Untuk memperkuat keabsahan secarik kertas perjanjian tersebut, Bripka Gatot Siswanto, anggota Polsek Genteng yang menjadi Babinkamtibmas Kelurahan Peneleh, menjadi saksi. Dengan penandatanganan itu, warga Peneleh berharap agar tidak lagi mendengar pertengkaran pasutri tersebut secara vulgar.

Sebelumnya, pasutri itu dibawa warga ke balai RW dan masalahnya diselesaikan oleh FKPM setempat. Gara-garanya, mereka bertengkar di pinggir jalan sehingga mengganggu warga lain.

***

Pasutri Sholeh-Parmi tidak sendiri. Sepanjang Januari-Mei 2009, FKPM di jajaran Polwiltabes Surabaya berhasil menyelesaikan 1.010 masalah sosial.

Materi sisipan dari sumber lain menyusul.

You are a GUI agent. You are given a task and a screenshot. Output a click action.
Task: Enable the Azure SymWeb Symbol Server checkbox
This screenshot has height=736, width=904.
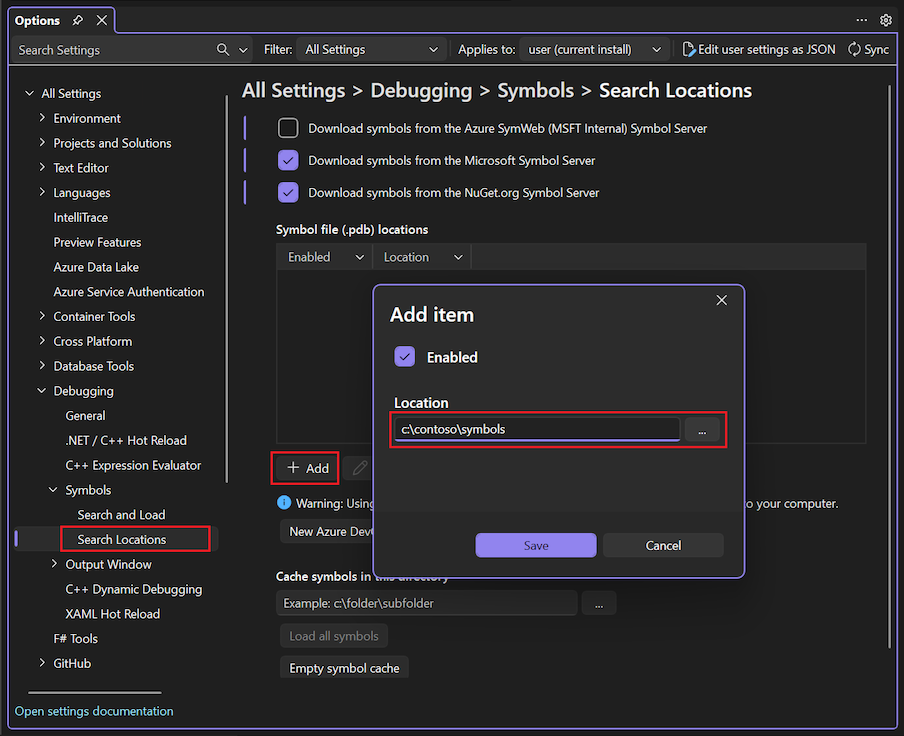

Tahun lalu, catatan penyelesaian masalah sosial oleh konsep perpolisian masyarakat tersebut juga menggembirakan. Jumlahnya mencapai 4.626 penyelesaian masalah sosial.

Itu menunjukkan besarnya partisipasi masyarakat dalam pengamanan, sekaligus mengurangi beban polisi dalam pemrosesan kasus. Masyarakat aman, sekaligus polisi bisa fokus pada penyelesaian kasus-kasus besar.

Konsep perpolisian masyarakat sendiri sebenarnya bukan hal baru dalam masyarakat Indonesia. ''Dulu kita pernah punya sistem seperti itu. Namanya sistem keamanan lingkungan (siskamling),'' kata Kapolda Jatim Irjen Pol Anton Bachrul Alam.

Namun, karena belum terlembaga dengan baik dan minimnya back up dari pemerintah, siskamling pun lama-lama hilang begitu saja. Di sisi lain, kejahatan terus meningkat, secara kualitas dan kuantitas. Pada saat yang sama, Polri sebagai institusi pengaman semakin kedodoran dalam mengantisipasi kriminalitas. Tidak perlu jauh-jauh soal kualitas, soal kuantitas saja sudah tidak memenuhi syarat.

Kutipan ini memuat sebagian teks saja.